▸ **TRAVAIL À FAIRE**:
**1.** Dans les rangées, recopiez à l'identique les lignes qui vont de celle contenant « How do I perform: Open page » jusqu'à celle contenant « point(113,600) », ces deux lignes comprises, et rien d'autre.
**2.** Prolongez le récit de voyage dans le nord de la Norvège au-delà de sa dernière phrase.

▸ **EXTRAIT FOURNI**:
◆ ◆ ◆

Sur les sentiers des Samis
Dálvve - Hiver de Noël à fin février
Gidádálvve - printemps-hiver de début mars à fin avril
Gidá - printemps fin avril à fin mai
Gidágiesse - printemps-été de fin mai à la Saint-Jean
Giesse - été de la Saint-Jean à la fin août
Tjaktjagiesse - automne-été de fin août à mi-septembre
Tjaktja - automne de mi-septembre à mi-octobre
Tjaktjadálvve - automne-hiver de mi-octobre à Noël
Le lagon bleu
Dernier opus de mon échappée au nord de la Norvège. Il me restait bien une semaine pour rejoindre Evenes, ce qui me laissait une bonne marge pour cheminer tranquillement. J’avais au cours de la traversée de Tromsø à Sortland, établi un tracé sommaire sur ma carte peu détaillée, ne me faisant guère d’illusions sur les possibilités réelles. J’avais en effet choisi de traverser une vallée pour gagner un fjord, mais aucune route ne figurait sur mon portulan. Qu’importe ! Ce n’était pas la première fois que je partais à l’aventure, l’essentiel étant d’avoir un but.

◆ ◆ ◆

▸ **DONNÉES À UTILISER**:
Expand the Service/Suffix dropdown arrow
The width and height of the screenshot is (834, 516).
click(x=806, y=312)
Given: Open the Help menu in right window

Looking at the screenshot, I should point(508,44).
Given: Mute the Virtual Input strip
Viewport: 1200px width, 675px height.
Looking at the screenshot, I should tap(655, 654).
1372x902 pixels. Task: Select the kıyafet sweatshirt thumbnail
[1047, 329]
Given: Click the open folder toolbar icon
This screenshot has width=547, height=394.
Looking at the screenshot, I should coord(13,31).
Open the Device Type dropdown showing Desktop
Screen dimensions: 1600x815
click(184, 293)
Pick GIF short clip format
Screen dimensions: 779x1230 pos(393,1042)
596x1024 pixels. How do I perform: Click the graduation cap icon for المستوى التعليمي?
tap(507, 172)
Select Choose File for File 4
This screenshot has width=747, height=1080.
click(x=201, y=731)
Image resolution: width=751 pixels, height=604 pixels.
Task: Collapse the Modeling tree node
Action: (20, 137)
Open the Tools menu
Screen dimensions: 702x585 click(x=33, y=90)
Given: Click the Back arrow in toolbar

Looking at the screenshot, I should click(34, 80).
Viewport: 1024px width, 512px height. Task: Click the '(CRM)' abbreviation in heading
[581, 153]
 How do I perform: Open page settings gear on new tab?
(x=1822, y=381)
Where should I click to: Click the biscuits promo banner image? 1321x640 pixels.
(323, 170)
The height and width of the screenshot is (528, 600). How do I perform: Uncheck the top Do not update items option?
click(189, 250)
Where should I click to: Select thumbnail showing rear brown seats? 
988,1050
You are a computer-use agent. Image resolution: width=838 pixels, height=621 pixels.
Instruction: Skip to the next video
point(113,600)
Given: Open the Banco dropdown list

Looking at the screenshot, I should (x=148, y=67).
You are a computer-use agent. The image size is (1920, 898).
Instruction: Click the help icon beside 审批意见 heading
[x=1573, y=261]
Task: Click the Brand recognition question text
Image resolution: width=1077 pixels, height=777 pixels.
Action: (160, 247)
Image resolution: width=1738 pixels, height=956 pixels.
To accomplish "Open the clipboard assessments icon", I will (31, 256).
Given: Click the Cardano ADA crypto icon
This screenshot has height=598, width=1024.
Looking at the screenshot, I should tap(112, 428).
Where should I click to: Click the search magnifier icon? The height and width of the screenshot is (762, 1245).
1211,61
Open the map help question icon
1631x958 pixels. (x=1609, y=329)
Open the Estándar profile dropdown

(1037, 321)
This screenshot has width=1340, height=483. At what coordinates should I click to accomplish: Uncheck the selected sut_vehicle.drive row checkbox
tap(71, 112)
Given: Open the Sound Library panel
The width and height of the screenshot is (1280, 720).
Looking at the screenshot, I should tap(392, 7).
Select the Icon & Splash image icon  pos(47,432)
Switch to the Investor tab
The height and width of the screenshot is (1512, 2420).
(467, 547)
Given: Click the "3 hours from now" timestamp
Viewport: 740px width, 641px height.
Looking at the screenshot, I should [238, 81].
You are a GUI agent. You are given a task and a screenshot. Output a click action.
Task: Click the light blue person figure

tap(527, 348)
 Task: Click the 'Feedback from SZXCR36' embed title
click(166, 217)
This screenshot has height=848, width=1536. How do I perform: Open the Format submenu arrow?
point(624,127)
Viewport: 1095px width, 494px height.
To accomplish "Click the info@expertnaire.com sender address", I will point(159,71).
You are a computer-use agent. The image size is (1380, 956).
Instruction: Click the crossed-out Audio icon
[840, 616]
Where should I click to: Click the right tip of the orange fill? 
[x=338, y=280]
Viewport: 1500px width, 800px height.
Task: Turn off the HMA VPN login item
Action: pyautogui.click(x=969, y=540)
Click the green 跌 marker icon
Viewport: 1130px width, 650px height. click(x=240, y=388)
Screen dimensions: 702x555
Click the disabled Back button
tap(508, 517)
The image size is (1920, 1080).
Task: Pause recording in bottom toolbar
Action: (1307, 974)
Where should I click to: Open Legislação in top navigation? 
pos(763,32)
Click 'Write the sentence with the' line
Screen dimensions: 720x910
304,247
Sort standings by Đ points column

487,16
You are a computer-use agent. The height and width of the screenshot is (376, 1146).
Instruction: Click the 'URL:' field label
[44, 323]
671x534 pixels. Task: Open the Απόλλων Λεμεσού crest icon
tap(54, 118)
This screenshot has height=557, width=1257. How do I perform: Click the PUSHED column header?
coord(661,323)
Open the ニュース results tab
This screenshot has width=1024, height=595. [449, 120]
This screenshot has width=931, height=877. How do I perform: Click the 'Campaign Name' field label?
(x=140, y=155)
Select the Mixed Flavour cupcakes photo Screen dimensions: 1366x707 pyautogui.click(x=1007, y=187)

◆ ◆ ◆

▸ **CORRIGÉ DES EXERCICES**:
**1.**
 How do I perform: Open page settings gear on new tab?
(x=1822, y=381)
Where should I click to: Click the biscuits promo banner image? 1321x640 pixels.
(323, 170)
The height and width of the screenshot is (528, 600). How do I perform: Uncheck the top Do not update items option?
click(189, 250)
Where should I click to: Select thumbnail showing rear brown seats? 
988,1050
You are a computer-use agent. Image resolution: width=838 pixels, height=621 pixels.
Instruction: Skip to the next video
point(113,600)

**2.**
Le vent était comme à son habitude glacial. Je dus malgré moi emprunter une route bitumée. Bientôt la pluie mêlée de neige me brouilla toutes les pistes. J’avais tourné plus ou moins du côté de la vallée que j’avais notée sur mon plan. Une piste semblait la traverser, ce qui me soulagea de douloureux kilomètres à travers la neige mouillée, dans des coins marécageux que je supputais dangereux. Ma visibilité fut quasi nulle à mi-chemin, et je souffrai d’avoir galopé sur le macadam depuis les quais. Une halte s’imposa à l’entrée d’un domaine gardé. La flânerie nécessite toujours quelques instants de doute. Je m’abritais sommairement sous une pancarte, mais les chutes blanches furent si intenses que je me retrouvai rapidement submergé.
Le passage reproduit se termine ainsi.